Einstweiliger Rechtsschutz gegen die Belegausgabepflicht nach § 146a Abs. 2 Satz 1 AO ist im Verfahren auf Erlass einer einstweiligen Anordnung (§ 114 FGO) zu erlangen. Die Befreiung von der Belegausgabepflicht steht im Ermessen des Finanzamts und setzt die Unzumutbarkeit der Verpflichtung beim Unternehmer voraus.

 

Sachverhalt

Die Antragstellerin betreibt auf dem Hauptbahnhof Y eine Verkaufsfiliale der Bäckerei X als deren Kommissionärin und vertreibt eine Vielzahl geringwertiger Waren (Backwaren, Kaffee) überwiegend an Reisende. Sie beantragte beim Finanzamt nach § 146a Abs. 2 Satz 2 AO ohne Erfolg die Befreiung von der seit dem 1.1.2020 geltenden Belegausgabepflicht bei Verkauf von Waren an eine Vielzahl nicht bekannter Personen (Massengeschäft). In der Folge stellte sie einen Antrag auf Erlass einer einstweiligen Anordnung mit dem Ziel der vorläufigen Befreiung von der Belegausgabepflicht.

 

Entscheidung

Das FG hat den Antrag, das Finanzamt zu verpflichten, die Antragstellerin vorläufig von der Belegausgabepflicht zu befreien, abgelehnt, weil sie bereits einen Anordnungsanspruch nicht substantiiert dargelegt und mit präsenten Beweismitteln glaubhaft gemacht hat.

Nach den Vorstellungen des Gesetzgebers besteht die Möglichkeit einer Befreiung von der Belegausgabepflicht "unter den Voraussetzungen des § 148 AO". Danach setzt die Befreiung zusätzlich voraus, dass die Einhaltung der durch § 146a Abs. 2 Satz 1 AO auferlegten Belegausgabepflicht Härten mit sich bringt und die Besteuerung durch die Erleichterung nicht beeinträchtigt wird.

Typischerweise sind Einzelhändler, z. B. Bäckereien, Eisdielen, Verkaufsstände für Obst und Gemüse, mit relativ einfacher Betriebsorganisation gemeint, die in schneller Folge eine Vielzahl eher kleinpreisiger Produkte in jeweils geringen Mengen gegen Barzahlung verkaufen. Somit kommt für die Antragstellerin im Grundsatz eine Befreiung von der Belegausgabepflicht in Betracht.

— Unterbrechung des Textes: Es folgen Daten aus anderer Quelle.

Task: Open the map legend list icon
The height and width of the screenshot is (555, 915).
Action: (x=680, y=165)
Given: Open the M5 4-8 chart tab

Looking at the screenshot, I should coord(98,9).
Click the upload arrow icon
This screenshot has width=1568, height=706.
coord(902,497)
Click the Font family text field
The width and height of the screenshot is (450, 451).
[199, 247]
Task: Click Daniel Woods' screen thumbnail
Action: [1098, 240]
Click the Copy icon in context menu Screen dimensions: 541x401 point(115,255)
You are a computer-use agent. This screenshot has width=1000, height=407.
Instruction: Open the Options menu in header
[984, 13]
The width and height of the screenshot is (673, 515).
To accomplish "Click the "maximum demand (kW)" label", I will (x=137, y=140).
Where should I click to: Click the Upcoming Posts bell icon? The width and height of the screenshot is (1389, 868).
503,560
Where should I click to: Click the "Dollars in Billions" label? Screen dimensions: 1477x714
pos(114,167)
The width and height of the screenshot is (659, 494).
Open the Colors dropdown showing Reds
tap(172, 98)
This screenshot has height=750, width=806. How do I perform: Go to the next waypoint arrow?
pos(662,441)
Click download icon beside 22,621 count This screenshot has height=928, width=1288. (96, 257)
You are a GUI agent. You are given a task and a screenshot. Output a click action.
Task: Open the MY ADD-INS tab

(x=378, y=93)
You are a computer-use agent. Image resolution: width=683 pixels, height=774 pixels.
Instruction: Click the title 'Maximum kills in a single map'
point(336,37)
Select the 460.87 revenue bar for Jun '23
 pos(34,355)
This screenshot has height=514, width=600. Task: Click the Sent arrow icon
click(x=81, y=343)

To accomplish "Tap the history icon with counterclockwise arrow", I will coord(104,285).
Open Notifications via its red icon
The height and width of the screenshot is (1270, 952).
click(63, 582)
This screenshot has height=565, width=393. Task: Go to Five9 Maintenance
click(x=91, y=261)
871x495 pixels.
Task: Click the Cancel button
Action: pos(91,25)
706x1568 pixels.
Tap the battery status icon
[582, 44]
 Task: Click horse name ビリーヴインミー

Allerdings konnte das FG im vorliegenden Eilverfahren mangels substantiierten Tatsachenvortrags nicht abschließend beurteilen, ob die Voraussetzungen des § 148 AO im Fall der Antragstellerin erfüllt sind, denn eine Härte im Sinne des § 148 AO setzt eine Pflicht von einigem Gewicht voraus, deren Erfüllung der Steuerpflichtigen nicht nur lästig sein darf, weil die Belastungen grundsätzlich alle Steuerpflichtigen in gleicher Weise treffen. Bloße Erschwerungen des Betriebsablaufs oder Kostennachteile reichen nicht aus. Vielmehr muss die Pflicht für den Steuerpflichtigen im konkreten Fall unzumutbar sein.

 

Hinweis

Die von der Antragstellerin erstrebte Befreiung von der Belegausgabepflicht ist ein pflichtendispensierender Verwaltungsakt. Der Anspruch auf Befreiung kann nach Ablehnung des entsprechenden Antrags und nach erfolglosem Einspruch in der Hauptsache mit der Verpflichtungsklage verfolgt werden. Der Antragstellerin bleibt daher die Möglichkeit, ihr Begehren im Hauptsacheverfahren mit substantiierter Begründung und gegebenenfalls der Vorlage von Beweismittel weiterzuverfolgen.